The move will see Japan’s Daiichi Sankyo, the current Ranbaxy majority owner, become the second largest shareholder in Sun Pharma. Daiichi will also indemnify Sun Pharma and Ranbaxy against costs and expenses arising from a subpoena from the US Attorney’s Office for the District of New Jersey. Revealed on the same day as the buyout, it requests information about Ranbaxy’s Toansa, India, plant, which the US Food and Drug Administration (FDA) blocked imports from in January. The Toansa restriction means imports from all four of Ranbaxy’s FDA registered Indian plants are now prohibited, although sales of products made at a US site are still permitted.
Ranbaxy’s troubles emerged shortly after Daiichi Sankyo bought its controlling stake for $4.5 billion in 2008, though allegations of problems had reached the FDA the previous year. Concerns over manufacturing practices and falsified data saw it ban imports from Ranbaxy’s Dewas and Paonta Sahib sites, and then freeze its drug applications in 2009. Investigations showed substandard drugs had been sold, and the FDA therefore filed a permanent ‘consent decree’ injunction against Ranbaxy in 2012.

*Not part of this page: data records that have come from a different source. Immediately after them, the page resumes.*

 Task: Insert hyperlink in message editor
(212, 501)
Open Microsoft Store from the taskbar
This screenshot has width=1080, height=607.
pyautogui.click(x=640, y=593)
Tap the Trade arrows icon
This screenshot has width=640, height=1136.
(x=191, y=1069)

In May last year, Ranbaxy paid $500 million to settle charges of making false statements to the FDA and failing to meet good manufacturing practice (GMP) regulations. The FDA then extended the import prohibition to its Mohali plant in September, and Toansa in January, before the latest subpoena was issued. In their report on the Toansa site, FDA inspectors reported irregularities in gas chromatography tests and facilities in poor condition, with flies ‘too numerous to count’.
Sun rises
Despite Ranbaxy’s well-publicised issues, investors responded positively, with Sun Pharma shares closing up almost 3% on the day of the announcement. In fact, Ranbaxy’s strife could mean that Sun got a bargain. In a research note HDFC Securities analyst Meeta Shetty points out that the price tag is only just over double Ranbaxy’s annual revenues for 2013. By contrast Actavis’ recent $25 billion buyout of Forest Labs valued the company at around eight times annual revenue. ‘This points towards a huge potential to create value for the shareholders of both Sun, as well as Ranbaxy over the next 2–3 years,’ Shetty wrote.
Sun expects that the cash earnings Ranbaxy brings in will exceed the deal cost in a single year. It also expects to gain $250 million in growth, buying power and supply chain synergies after three years. In manufacturing the priority is lifting the import bans. ‘Our focus will be to address the issue of achieving compliance, so we are not looking at synergies of manufacturing,’ Shanghvi stresses. However, it must try to do this amid an FDA crackdown on Indian generics manufacturing that has hit factories across the country, including Sun’s own plant in Karkhadi.
Ajaz Hussain, a consultant who was formerly an executive both at the FDA and in the generic drug industry, calls the acquisition ‘an excellent move by Sun’. ‘It gains a large portfolio of FDA approved drug products that would need to be moved to Sun facilities short term to reach market in the US,’ he explains. He adds that if ‘the culture of quality at Sun is strong’ it will help resolve Ranbaxy’s problems. ‘It appears to me that Daiichi was hesitant to take strong decisions – possibly due to fear of offending cultural sensitivities,’ Hussain suggests. ‘Daiichi may also not have got to the root cause of the issues – human factors. Furthermore, it appears to me that external consultants from the US may also have been hesitant to confront the human behaviour aspects.’
These are exactly the kind of problems Shanghvi wants to tackle. ‘We run businesses today in many countries,’ he emphasised. ‘Even though people are culturally different some basic human traits that ultimately lead to performance are common. We have seen that everybody wants to be part of a successful team and that they’re prepared to work hard for achieving that success if they’re given proper direction, support and encouragement. I don’t believe that in the case of Ranbaxy it will be any different.’